**What to do**
Could you lay out the data below as a numbered list, starting at the line containing "Open Chrome from the taskbar" and ending after the line containing "Action: [x=1774, y=86]", with blank lines left out?

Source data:
=-=-=
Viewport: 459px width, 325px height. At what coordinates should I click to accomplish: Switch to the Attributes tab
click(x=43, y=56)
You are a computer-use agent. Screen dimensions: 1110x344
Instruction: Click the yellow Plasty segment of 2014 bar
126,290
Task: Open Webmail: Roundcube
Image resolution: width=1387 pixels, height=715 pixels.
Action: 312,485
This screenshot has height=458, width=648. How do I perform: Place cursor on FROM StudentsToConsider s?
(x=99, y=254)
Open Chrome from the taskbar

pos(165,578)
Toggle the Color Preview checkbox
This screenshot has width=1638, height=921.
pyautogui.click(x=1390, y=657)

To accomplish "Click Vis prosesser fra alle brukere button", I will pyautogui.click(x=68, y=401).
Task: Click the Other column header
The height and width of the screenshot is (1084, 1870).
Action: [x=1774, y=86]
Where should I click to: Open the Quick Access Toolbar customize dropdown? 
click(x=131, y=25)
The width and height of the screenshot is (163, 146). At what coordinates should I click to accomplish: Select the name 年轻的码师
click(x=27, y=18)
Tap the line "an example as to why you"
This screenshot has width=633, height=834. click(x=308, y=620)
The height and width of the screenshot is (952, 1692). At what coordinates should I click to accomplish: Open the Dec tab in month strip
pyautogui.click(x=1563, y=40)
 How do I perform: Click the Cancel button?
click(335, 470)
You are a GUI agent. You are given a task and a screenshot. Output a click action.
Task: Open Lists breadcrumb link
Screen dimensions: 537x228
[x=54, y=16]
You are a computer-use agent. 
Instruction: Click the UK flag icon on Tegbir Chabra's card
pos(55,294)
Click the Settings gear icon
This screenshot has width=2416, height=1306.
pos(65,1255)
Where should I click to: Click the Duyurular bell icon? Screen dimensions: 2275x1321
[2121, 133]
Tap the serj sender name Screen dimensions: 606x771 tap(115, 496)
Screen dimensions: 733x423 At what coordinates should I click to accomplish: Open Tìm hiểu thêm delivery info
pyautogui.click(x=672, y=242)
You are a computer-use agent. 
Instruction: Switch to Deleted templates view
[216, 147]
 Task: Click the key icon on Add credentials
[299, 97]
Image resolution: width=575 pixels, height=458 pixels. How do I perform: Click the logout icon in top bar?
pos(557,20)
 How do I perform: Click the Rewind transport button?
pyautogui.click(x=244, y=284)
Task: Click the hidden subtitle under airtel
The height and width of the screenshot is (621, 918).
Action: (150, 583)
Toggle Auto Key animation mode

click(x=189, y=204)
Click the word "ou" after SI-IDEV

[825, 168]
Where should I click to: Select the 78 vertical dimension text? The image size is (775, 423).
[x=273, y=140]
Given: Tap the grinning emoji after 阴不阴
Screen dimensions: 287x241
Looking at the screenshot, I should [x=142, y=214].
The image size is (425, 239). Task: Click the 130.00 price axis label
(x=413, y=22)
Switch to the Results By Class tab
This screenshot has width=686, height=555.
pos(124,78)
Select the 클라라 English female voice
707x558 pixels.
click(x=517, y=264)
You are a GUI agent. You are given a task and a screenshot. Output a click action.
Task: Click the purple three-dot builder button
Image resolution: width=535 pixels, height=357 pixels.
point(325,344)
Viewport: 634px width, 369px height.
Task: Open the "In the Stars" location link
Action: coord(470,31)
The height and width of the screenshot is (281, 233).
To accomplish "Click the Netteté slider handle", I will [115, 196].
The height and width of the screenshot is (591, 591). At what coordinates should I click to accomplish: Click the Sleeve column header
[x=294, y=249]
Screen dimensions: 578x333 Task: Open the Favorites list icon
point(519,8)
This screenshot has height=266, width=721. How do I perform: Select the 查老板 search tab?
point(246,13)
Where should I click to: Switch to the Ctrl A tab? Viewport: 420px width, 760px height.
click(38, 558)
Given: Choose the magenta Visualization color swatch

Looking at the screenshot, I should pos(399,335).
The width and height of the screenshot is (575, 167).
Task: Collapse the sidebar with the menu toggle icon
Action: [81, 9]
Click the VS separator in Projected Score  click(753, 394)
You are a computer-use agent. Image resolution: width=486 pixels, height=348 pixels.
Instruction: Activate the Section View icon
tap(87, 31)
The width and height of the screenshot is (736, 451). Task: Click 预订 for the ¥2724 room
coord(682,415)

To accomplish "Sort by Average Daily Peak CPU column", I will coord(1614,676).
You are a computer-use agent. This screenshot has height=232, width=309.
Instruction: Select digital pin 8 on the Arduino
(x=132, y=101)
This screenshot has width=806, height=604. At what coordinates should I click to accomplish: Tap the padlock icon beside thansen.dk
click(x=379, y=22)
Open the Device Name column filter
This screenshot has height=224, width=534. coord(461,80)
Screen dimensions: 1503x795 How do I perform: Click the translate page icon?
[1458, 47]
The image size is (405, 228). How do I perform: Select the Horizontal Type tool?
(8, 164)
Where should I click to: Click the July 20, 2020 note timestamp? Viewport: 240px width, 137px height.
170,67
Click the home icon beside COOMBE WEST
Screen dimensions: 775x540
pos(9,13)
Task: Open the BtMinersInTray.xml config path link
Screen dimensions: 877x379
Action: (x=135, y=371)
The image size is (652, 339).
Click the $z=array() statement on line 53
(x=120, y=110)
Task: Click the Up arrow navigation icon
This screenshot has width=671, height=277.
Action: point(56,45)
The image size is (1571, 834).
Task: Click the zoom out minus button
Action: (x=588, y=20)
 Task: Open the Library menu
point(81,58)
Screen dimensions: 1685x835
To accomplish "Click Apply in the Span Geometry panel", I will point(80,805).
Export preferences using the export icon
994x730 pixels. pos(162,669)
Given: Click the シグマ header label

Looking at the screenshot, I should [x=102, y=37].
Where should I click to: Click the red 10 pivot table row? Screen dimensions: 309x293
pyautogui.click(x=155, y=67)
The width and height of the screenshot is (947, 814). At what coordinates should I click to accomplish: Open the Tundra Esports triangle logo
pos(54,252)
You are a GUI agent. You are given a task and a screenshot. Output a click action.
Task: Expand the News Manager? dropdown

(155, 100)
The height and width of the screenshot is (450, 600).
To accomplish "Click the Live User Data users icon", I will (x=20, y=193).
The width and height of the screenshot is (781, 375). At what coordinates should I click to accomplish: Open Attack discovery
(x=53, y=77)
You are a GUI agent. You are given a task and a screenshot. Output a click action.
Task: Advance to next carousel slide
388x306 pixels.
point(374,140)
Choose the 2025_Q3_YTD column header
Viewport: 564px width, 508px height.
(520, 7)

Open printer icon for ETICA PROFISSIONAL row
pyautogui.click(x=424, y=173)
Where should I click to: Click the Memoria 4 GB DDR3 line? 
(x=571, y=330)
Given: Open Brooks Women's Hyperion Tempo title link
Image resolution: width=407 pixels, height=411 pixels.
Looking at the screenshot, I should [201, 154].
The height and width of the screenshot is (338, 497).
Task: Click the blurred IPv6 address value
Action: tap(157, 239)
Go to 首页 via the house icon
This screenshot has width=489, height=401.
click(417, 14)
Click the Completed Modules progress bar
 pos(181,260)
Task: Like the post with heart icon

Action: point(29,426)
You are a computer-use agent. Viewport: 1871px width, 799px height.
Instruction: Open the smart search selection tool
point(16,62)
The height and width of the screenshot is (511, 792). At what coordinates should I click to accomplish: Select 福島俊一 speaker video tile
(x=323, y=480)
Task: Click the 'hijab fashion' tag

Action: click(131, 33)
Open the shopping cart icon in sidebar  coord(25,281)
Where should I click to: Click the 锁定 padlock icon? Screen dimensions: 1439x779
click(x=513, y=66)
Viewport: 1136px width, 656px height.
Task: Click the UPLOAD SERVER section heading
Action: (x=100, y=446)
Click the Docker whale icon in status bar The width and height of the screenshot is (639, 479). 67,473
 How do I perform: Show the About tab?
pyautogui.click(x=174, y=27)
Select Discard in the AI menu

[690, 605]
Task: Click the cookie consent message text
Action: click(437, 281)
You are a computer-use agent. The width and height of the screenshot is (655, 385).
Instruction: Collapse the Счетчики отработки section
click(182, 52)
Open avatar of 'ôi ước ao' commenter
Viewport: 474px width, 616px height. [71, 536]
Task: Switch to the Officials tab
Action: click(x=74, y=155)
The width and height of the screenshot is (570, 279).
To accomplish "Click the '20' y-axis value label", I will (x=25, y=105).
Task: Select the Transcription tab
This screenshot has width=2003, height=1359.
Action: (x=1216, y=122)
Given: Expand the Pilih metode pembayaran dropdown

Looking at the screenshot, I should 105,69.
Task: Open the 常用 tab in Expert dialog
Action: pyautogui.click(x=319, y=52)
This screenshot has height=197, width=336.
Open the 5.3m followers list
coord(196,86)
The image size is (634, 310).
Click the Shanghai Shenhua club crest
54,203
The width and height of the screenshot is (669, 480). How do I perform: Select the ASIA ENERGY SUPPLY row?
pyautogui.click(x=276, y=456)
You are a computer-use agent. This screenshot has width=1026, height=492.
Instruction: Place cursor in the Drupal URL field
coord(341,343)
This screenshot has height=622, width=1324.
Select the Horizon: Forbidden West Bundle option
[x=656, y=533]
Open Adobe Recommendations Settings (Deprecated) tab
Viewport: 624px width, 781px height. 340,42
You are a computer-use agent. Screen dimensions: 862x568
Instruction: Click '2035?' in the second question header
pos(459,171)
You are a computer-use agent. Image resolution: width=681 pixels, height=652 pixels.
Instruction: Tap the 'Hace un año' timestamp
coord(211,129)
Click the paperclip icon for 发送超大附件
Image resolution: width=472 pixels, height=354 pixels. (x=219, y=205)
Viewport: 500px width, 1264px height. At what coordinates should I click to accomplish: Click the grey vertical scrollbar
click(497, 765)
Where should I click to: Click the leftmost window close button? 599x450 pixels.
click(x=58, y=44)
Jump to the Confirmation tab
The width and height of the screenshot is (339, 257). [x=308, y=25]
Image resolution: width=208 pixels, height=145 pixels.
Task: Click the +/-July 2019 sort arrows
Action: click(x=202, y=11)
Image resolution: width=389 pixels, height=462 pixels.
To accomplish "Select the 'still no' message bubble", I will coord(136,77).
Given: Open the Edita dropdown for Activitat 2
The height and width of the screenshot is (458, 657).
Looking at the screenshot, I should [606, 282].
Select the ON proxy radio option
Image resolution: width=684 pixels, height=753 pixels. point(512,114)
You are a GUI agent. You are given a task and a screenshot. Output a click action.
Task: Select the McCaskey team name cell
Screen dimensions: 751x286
=-=-=
**Exercise result**
1. Open Chrome from the taskbar
2. pos(165,578)
3. Toggle the Color Preview checkbox
4. This screenshot has width=1638, height=921.
5. pyautogui.click(x=1390, y=657)
6. To accomplish "Click Vis prosesser fra alle brukere button", I will pyautogui.click(x=68, y=401).
7. Task: Click the Other column header
8. The height and width of the screenshot is (1084, 1870).
9. Action: [x=1774, y=86]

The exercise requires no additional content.